**Task details:** Could you give every line below as a numbered list, leaving out the blank ones?

**Dataset:**

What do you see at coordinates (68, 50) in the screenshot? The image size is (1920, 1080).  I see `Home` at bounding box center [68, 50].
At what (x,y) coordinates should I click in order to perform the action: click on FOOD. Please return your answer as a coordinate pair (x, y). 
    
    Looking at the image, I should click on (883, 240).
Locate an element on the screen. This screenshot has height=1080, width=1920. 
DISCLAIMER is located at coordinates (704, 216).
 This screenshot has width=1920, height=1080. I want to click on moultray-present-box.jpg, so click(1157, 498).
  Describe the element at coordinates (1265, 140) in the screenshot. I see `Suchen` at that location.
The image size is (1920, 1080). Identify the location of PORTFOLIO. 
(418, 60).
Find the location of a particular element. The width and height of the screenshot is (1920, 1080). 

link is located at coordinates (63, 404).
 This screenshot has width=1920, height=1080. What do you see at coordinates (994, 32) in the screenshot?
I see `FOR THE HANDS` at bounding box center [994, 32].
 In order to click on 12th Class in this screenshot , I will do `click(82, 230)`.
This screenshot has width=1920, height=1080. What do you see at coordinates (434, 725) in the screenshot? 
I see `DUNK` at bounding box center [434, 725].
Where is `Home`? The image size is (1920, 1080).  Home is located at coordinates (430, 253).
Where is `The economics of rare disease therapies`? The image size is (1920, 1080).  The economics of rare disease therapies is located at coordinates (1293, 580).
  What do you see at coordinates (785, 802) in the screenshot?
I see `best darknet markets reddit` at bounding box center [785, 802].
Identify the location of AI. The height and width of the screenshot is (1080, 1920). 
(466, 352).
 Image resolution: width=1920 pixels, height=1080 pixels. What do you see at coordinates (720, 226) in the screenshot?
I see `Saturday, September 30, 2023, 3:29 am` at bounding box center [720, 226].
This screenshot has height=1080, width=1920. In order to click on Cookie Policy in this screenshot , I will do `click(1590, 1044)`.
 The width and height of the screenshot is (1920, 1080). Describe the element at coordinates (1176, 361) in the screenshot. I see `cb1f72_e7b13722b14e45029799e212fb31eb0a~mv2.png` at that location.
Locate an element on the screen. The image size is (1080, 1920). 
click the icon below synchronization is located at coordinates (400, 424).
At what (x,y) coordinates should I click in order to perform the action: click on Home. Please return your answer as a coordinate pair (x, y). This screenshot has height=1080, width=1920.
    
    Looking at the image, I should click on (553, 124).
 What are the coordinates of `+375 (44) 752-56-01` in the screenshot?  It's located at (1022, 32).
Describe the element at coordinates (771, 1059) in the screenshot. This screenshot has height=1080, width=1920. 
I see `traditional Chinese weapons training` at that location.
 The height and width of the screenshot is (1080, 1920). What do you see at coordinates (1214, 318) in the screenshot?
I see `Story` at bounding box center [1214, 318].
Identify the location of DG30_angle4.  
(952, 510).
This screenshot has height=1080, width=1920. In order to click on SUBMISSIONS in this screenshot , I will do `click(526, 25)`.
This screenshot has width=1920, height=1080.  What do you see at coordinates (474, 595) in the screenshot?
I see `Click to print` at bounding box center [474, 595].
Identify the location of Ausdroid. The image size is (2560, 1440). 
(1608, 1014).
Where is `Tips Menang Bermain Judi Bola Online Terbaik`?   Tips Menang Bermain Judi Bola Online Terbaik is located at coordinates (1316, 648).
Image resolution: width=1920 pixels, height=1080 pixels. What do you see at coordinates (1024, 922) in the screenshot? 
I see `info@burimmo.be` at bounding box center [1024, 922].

**Result for this exercise:**
1. What do you see at coordinates (68, 50) in the screenshot? The image size is (1920, 1080).  I see `Home` at bounding box center [68, 50].
2. At what (x,y) coordinates should I click in order to perform the action: click on FOOD. Please return your answer as a coordinate pair (x, y). 
3.     Looking at the image, I should click on (883, 240).
4. Locate an element on the screen. This screenshot has height=1080, width=1920. 
5. DISCLAIMER is located at coordinates (704, 216).
6.  This screenshot has width=1920, height=1080. I want to click on moultray-present-box.jpg, so click(1157, 498).
7.   Describe the element at coordinates (1265, 140) in the screenshot. I see `Suchen` at that location.
8. The image size is (1920, 1080). Identify the location of PORTFOLIO. 
9. (418, 60).
10. Find the location of a particular element. The width and height of the screenshot is (1920, 1080). 
11. link is located at coordinates (63, 404).
12.  This screenshot has width=1920, height=1080. What do you see at coordinates (994, 32) in the screenshot?
13. I see `FOR THE HANDS` at bounding box center [994, 32].
14.  In order to click on 12th Class in this screenshot , I will do `click(82, 230)`.
15. This screenshot has width=1920, height=1080. What do you see at coordinates (434, 725) in the screenshot? 
16. I see `DUNK` at bounding box center [434, 725].
17. Where is `Home`? The image size is (1920, 1080).  Home is located at coordinates (430, 253).
18. Where is `The economics of rare disease therapies`? The image size is (1920, 1080).  The economics of rare disease therapies is located at coordinates (1293, 580).
19.   What do you see at coordinates (785, 802) in the screenshot?
20. I see `best darknet markets reddit` at bounding box center [785, 802].
21. Identify the location of AI. The height and width of the screenshot is (1080, 1920). 
22. (466, 352).
23.  Image resolution: width=1920 pixels, height=1080 pixels. What do you see at coordinates (720, 226) in the screenshot?
24. I see `Saturday, September 30, 2023, 3:29 am` at bounding box center [720, 226].
25. This screenshot has height=1080, width=1920. In order to click on Cookie Policy in this screenshot , I will do `click(1590, 1044)`.
26.  The width and height of the screenshot is (1920, 1080). Describe the element at coordinates (1176, 361) in the screenshot. I see `cb1f72_e7b13722b14e45029799e212fb31eb0a~mv2.png` at that location.
27. Locate an element on the screen. The image size is (1080, 1920). 
28. click the icon below synchronization is located at coordinates (400, 424).
29. At what (x,y) coordinates should I click in order to perform the action: click on Home. Please return your answer as a coordinate pair (x, y). This screenshot has height=1080, width=1920.
30.     Looking at the image, I should click on (553, 124).
31.  What are the coordinates of `+375 (44) 752-56-01` in the screenshot?  It's located at (1022, 32).
32. Describe the element at coordinates (771, 1059) in the screenshot. This screenshot has height=1080, width=1920. 
33. I see `traditional Chinese weapons training` at that location.
34.  The height and width of the screenshot is (1080, 1920). What do you see at coordinates (1214, 318) in the screenshot?
35. I see `Story` at bounding box center [1214, 318].
36. Identify the location of DG30_angle4.  
37. (952, 510).
38. This screenshot has height=1080, width=1920. In order to click on SUBMISSIONS in this screenshot , I will do `click(526, 25)`.
39. This screenshot has width=1920, height=1080.  What do you see at coordinates (474, 595) in the screenshot?
40. I see `Click to print` at bounding box center [474, 595].
41. Identify the location of Ausdroid. The image size is (2560, 1440). 
42. (1608, 1014).
43. Where is `Tips Menang Bermain Judi Bola Online Terbaik`?   Tips Menang Bermain Judi Bola Online Terbaik is located at coordinates (1316, 648).
44. Image resolution: width=1920 pixels, height=1080 pixels. What do you see at coordinates (1024, 922) in the screenshot? 
45. I see `info@burimmo.be` at bounding box center [1024, 922].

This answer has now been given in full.